Past outbreaks of other coral diseases near St. Thomas have cut coral cover by up to 50 percent over a year, says Brandt, of the University of the Virgin Islands. But this new disease has done the same amount of damage in half that time — spreading faster and killing more corals than any past outbreaks in the area.
“It marches along the reef and rarely leaves corals behind,” Brandt says. “We’re pretty scared.”
Coral reefs occupy less than 2 percent of the ocean floor. But they play a crucial role in the ecosystem, sustaining an estimated quarter of marine species. Sometimes mistaken for rocks or plants, corals are actually collectives of coral polyps, tiny invertebrates that get sick just like any other animal. Corals sometimes succumb to deadly plagues. Other times, they can shake off milder maladies akin to a common cold.
Since the first coral disease was documented in the 1970s in the Caribbean, researchers have identified dozens more around the world, with the Caribbean now considered a coral disease hot spot. But scientists still know little about these illnesses and how they work. Many marine microbes don’t grow well in petri dishes and test tubes, so studying coral diseases is tough, Brandt says.

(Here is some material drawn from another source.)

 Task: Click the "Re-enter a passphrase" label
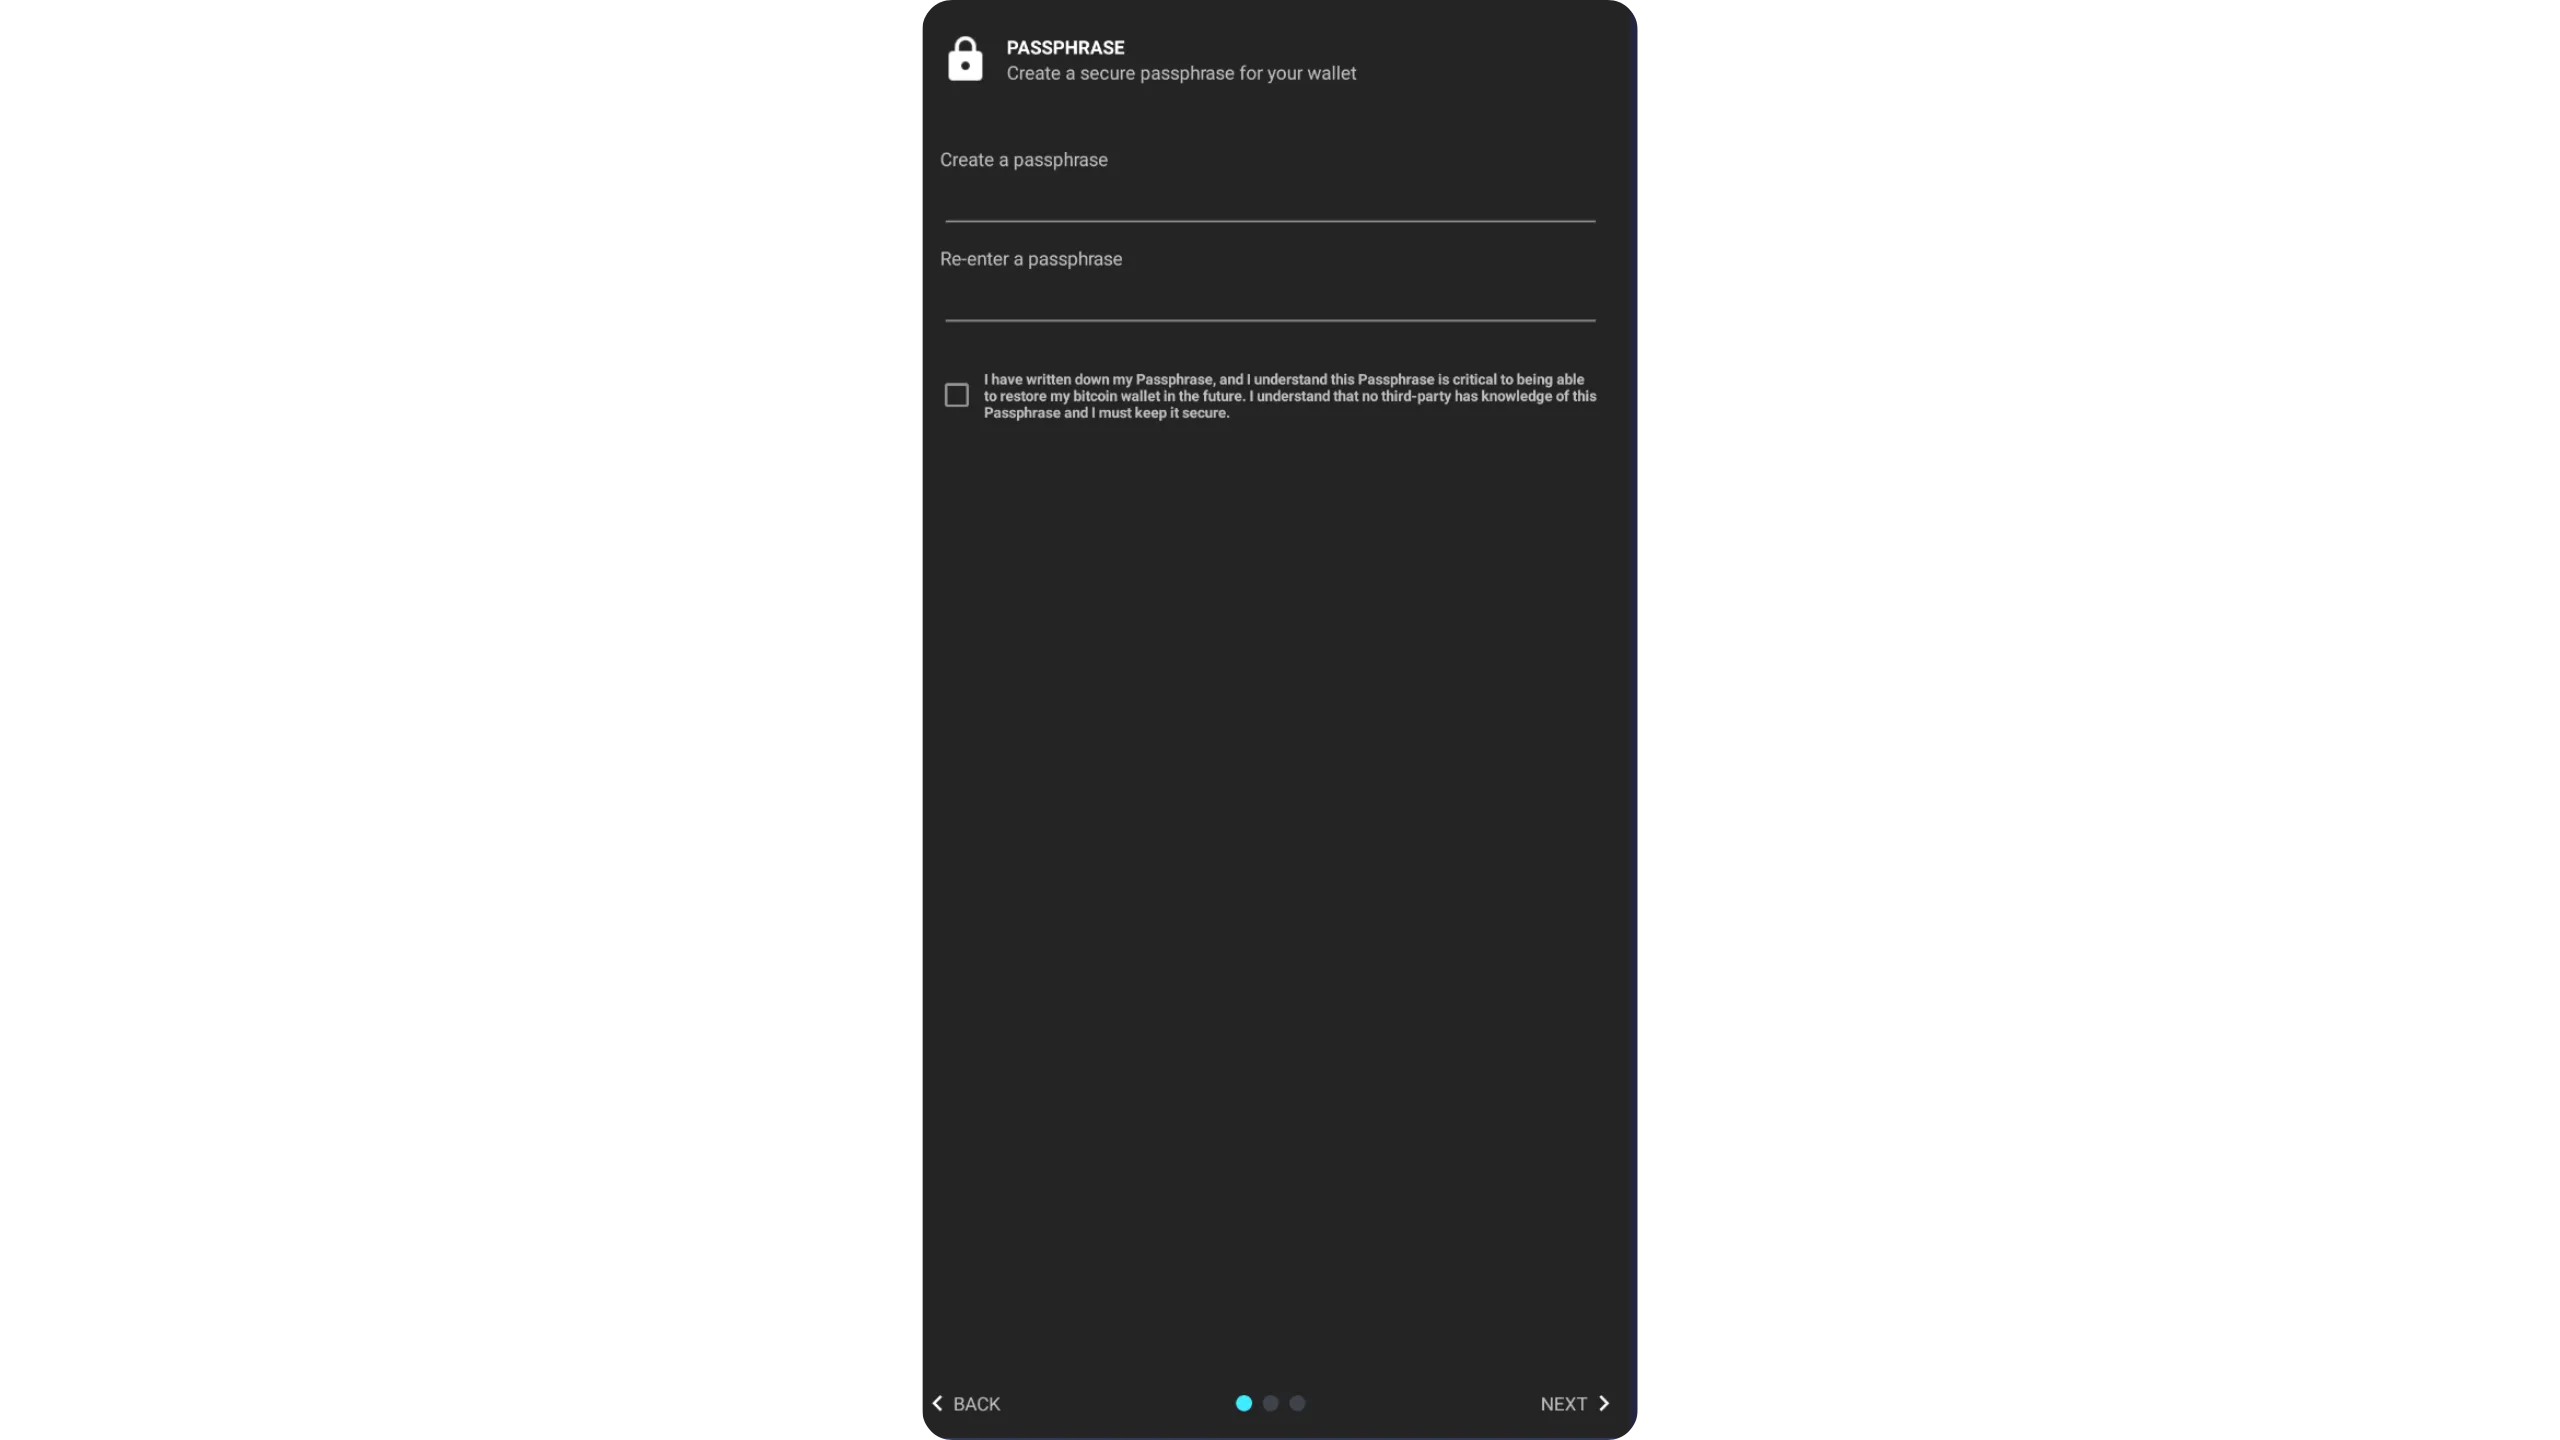pos(1031,259)
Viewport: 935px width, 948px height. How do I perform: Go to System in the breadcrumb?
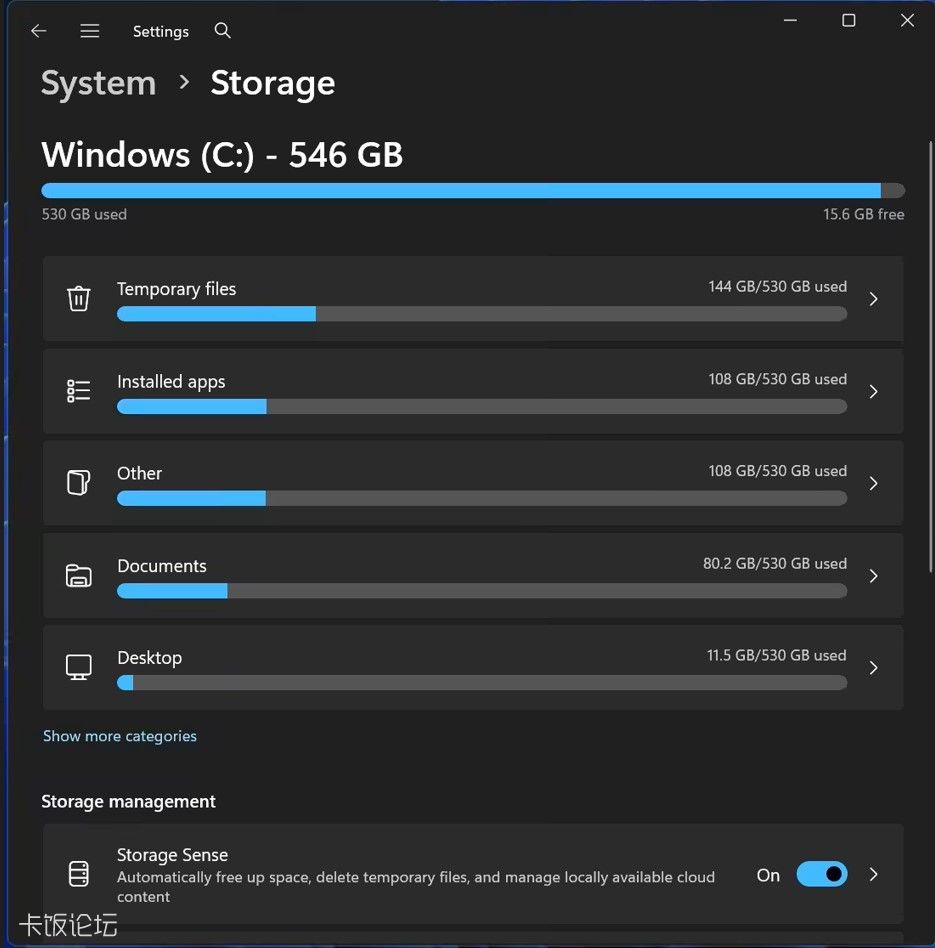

Even the names given to the diseases are vague, based only on the visual cues of an infection, such as yellow-band disease, dark-spot syndrome and white plague. And it doesn’t help that many look similar. Stony coral tissue loss disease, which first attacks brain corals before moving on to other stony corals, was initially mistaken for white plague.
Off southeast Florida, the outbreak has persisted for five years. In that time, the disease has affected almost all of a 580-kilometer stretch of reef, including the Florida Keys, says marine biologist Karen Neely of Nova Southeastern University in Fort Lauderdale, Fla. Such a prolonged assault surprised scientists. Coral disease outbreaks typically burn out after a few months.